Capelli, geometra di 46 anni, bergamasco doc di Borgo Santa Caterina, vive in Brasile da dieci anni: «Volevo tornare a Bergamo l’estate scorsa, ma con la pandemia in corso ho preferito rinviare. Ora ho un problema anch’io: mia moglie, fino a pochi giorni con sintomi di febbre e tosse, ha contratto il Covid. Mi sono sottoposto a tampone insieme ai miei figli e attendiamo l’esito dei test. Spero tutto si risolva in fretta. Sono in contatto costante con mio fratello che vive a Seriate e mia sorella alla Malpensata». Capelli guida un circolo con una pattuglia di bergamaschi fieri delle proprie radici: «Pensi che qui a San Paolo c’è un ristorante con il logo di piazza Vecchia e anche una strada “Rua Rizzo Pesenti” con chiari riferimenti bergamaschi. Ma in Brasile trovi Bergamo ovunque: a Botuverà, vicino Fornalopolis, c’è un’altra colonia di bergamaschi che ogni anno celebra i propri avi e la terra d’origine con la “Festa bergamasca” e anche una celebrazione liturgica tutta in dialetto bergamasco. Inoltre una città si chiama Atalanta, nello Stato di Santa Catarina, nome scelto nel 1963 a seguito della vittoria storica dell’Atalanta in Coppa Italia ai danni del Torino, con la tripletta di Domenghini. E i cognomi in quella città sono tutti bergamaschi».

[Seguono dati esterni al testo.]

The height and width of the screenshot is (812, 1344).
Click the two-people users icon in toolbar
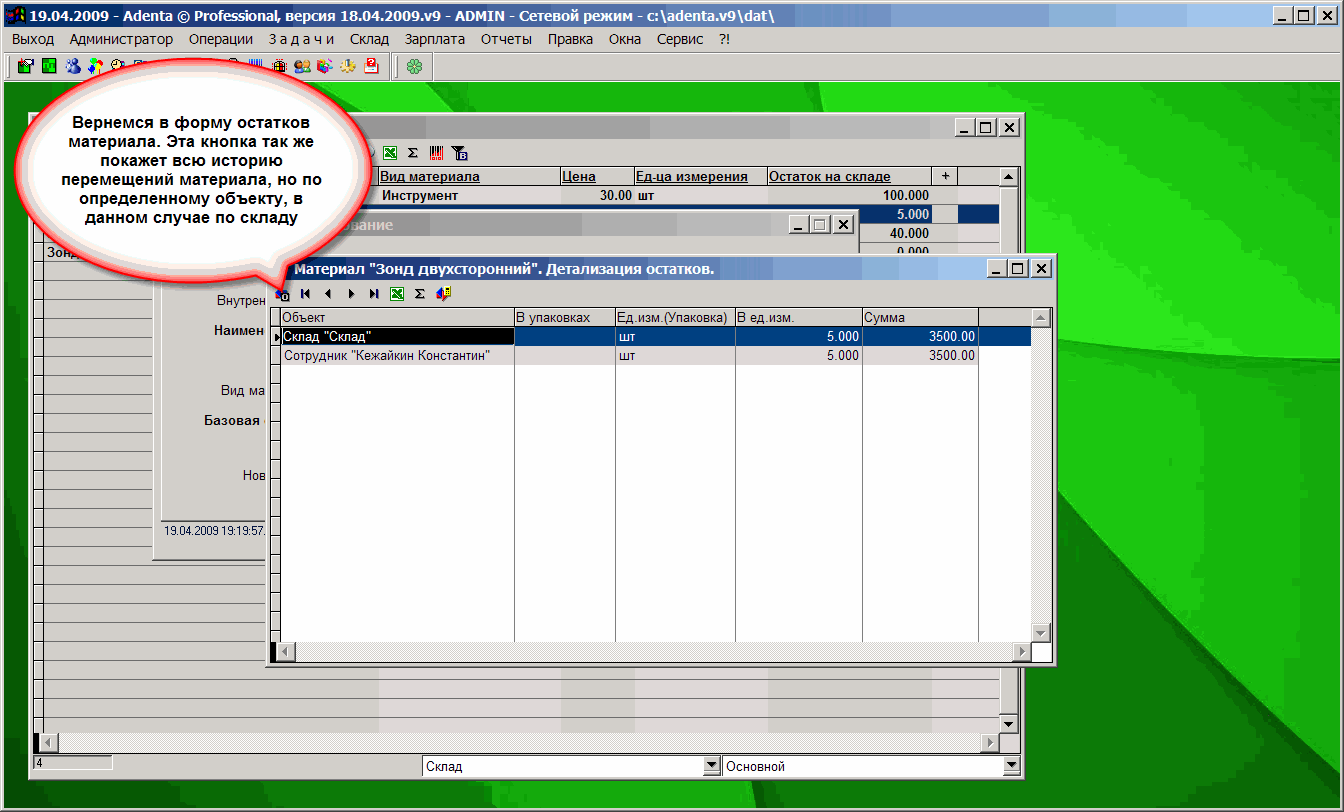[302, 66]
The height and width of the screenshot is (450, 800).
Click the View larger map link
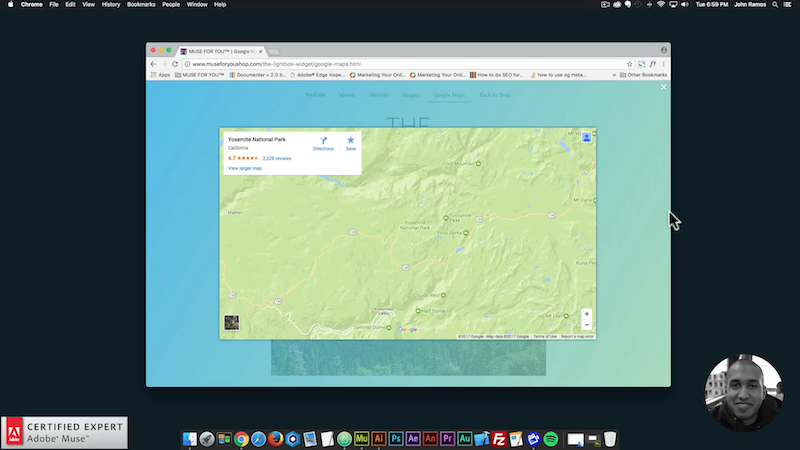(245, 168)
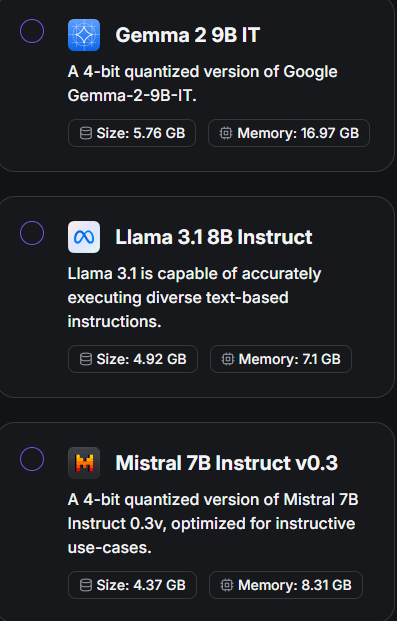Click the disk icon next to Size: 4.92 GB

point(86,359)
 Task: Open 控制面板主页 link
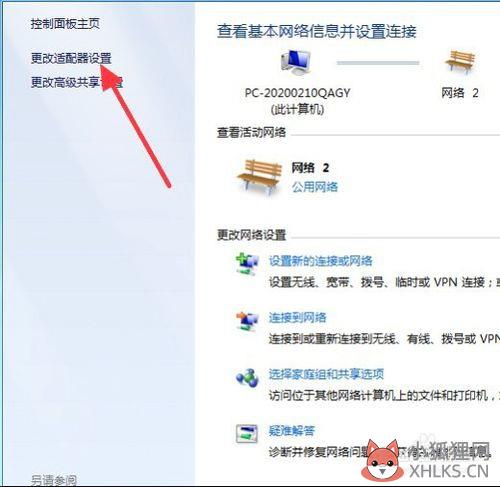(65, 24)
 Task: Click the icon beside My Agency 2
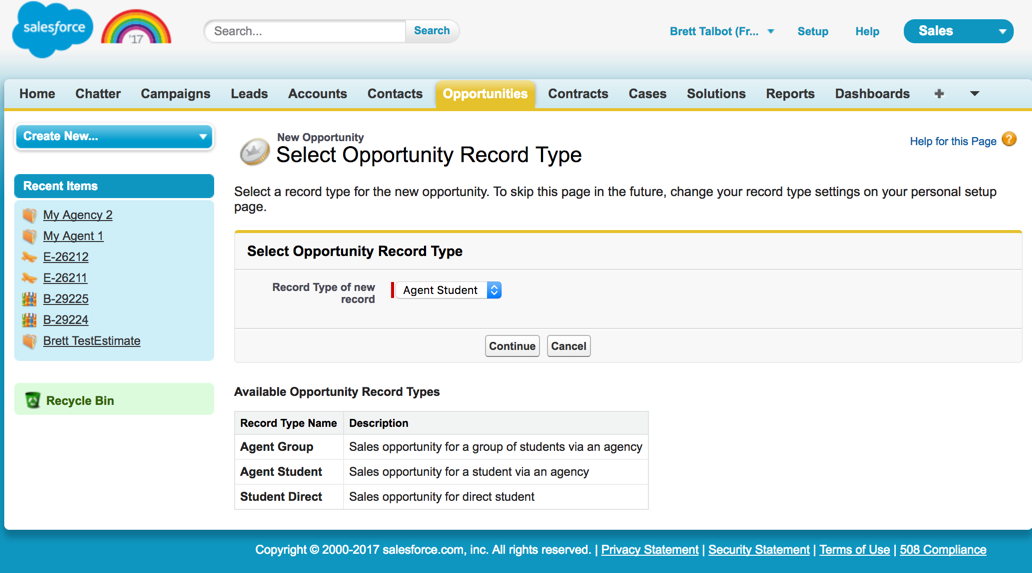point(29,215)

Raimondo Moretti, presidente del circolo di Rio de Janeiro dell’Ente Bergamaschi nel Mondo, conferma le difficoltà per chi deve rientrare in Italia: «Ci sono decine di italiani bloccati a proprie spese in Brasile, in quanto il ministro Speranza ha deciso senza preavviso di chiudere tutto per la variante brasiliana, che qui nessuno conosce essendoci in questi giorni 34 gradi. Ovviamente il Brasile è enorme e le realtà sono assai differenti tra loro. Speriamo che i problemi si risolvano in un tempo ragionevole e che i vaccini funzionino, restituendo la possibilità di lavorare a pieno regime e produrre. Il settore in cui opero (eventi, concerti, convention) è stato assai penalizzato». La recrudescenza del Covid in Brasile coincide con il periodo caldo dell’anno in cui si festeggia anche il Carnevale, oscurato dal virus: «Il Carnevale è stato giustamente annullato – rimarca Moretti –, disorientando gli stessi brasiliani che vivono da sempre con gioia questo evento. Eppure qui le vaccinazioni di massa sono normali, visto che in Brasile sono già abituati a fare i conti con malattie tropicali o altri virus. A Rio de Janeiro non c’è alcun coprifuoco, i centri commerciali, i bar e i ristoranti sono aperti e lo shopping procede senza particolari problemi».